#### Your goal
Your output should consist solely of the lines from the one holding "The image size is (1057, 906)." to the end of the records below, inclusive, reproduced exactly and free of pictures.

#### Material shown

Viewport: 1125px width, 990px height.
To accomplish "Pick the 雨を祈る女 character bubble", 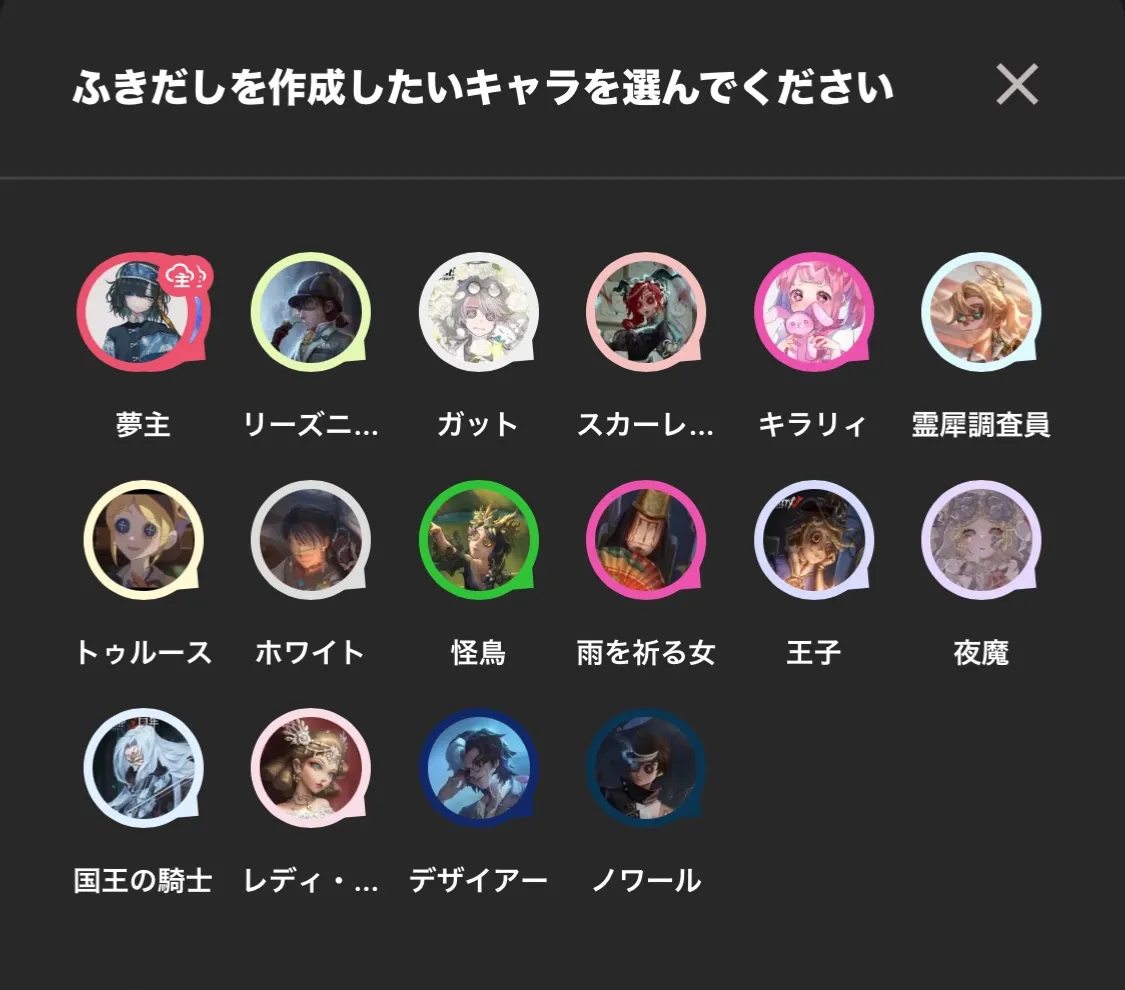I will pos(646,540).
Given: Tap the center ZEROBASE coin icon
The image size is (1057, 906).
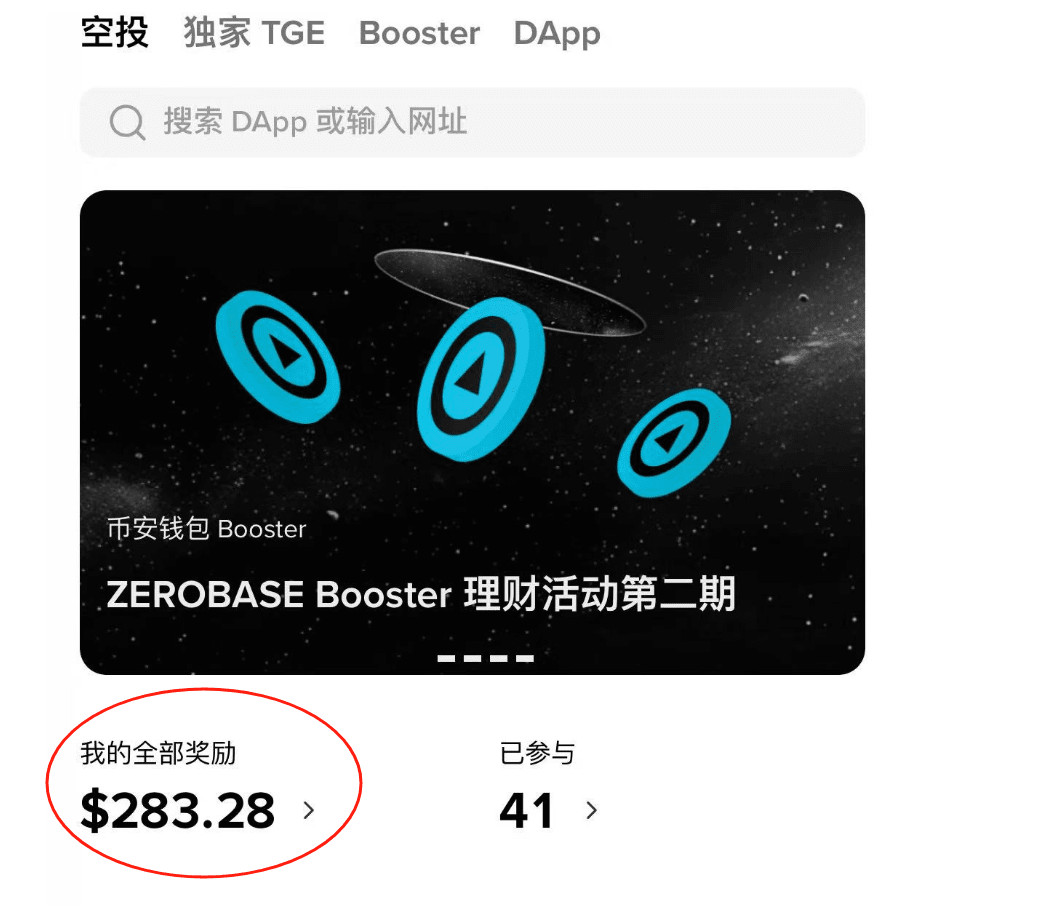Looking at the screenshot, I should (x=480, y=379).
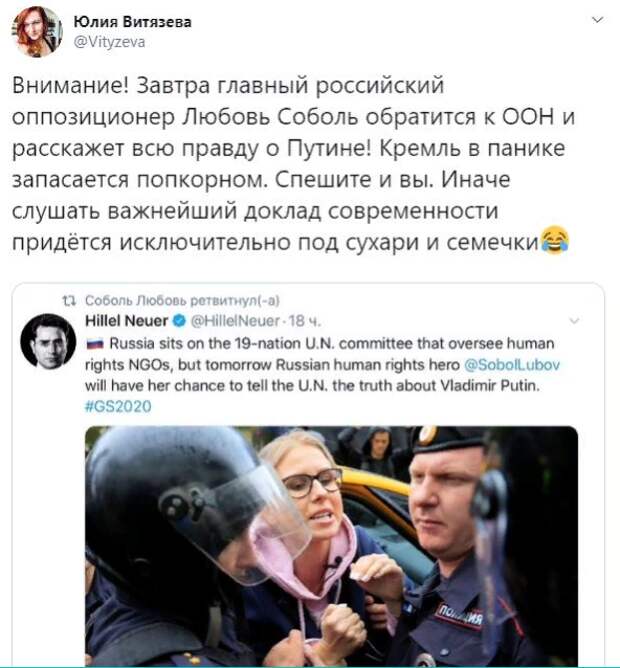Click the Hillel Neuer display name
The image size is (620, 668).
pyautogui.click(x=127, y=320)
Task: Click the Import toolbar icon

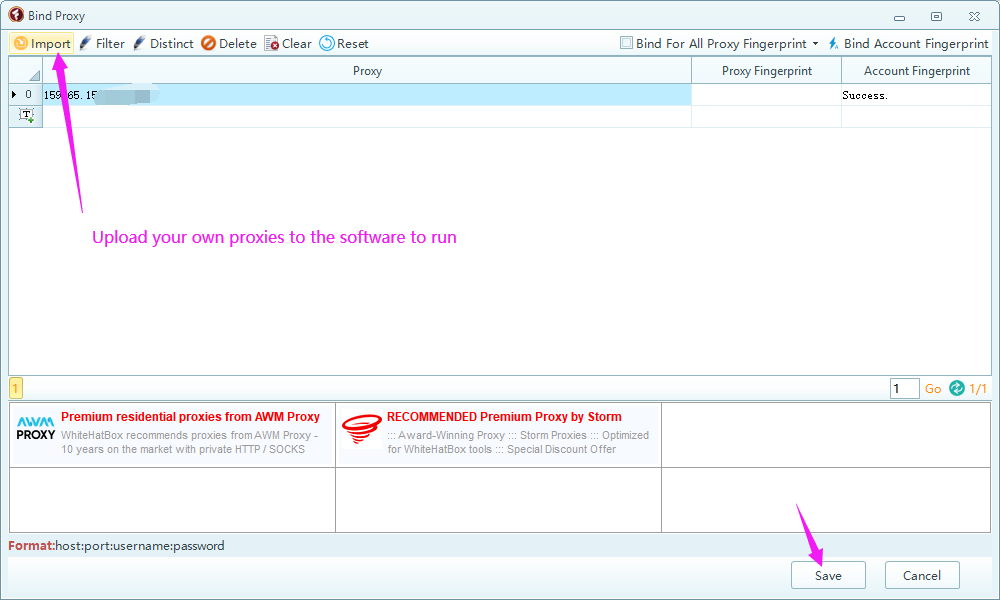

#### Output of the task
The image size is (1057, 906).
Looking at the screenshot, I should (x=480, y=379).
Click the Hillel Neuer display name
The image size is (620, 668).
pyautogui.click(x=127, y=320)
Task: Click the Import toolbar icon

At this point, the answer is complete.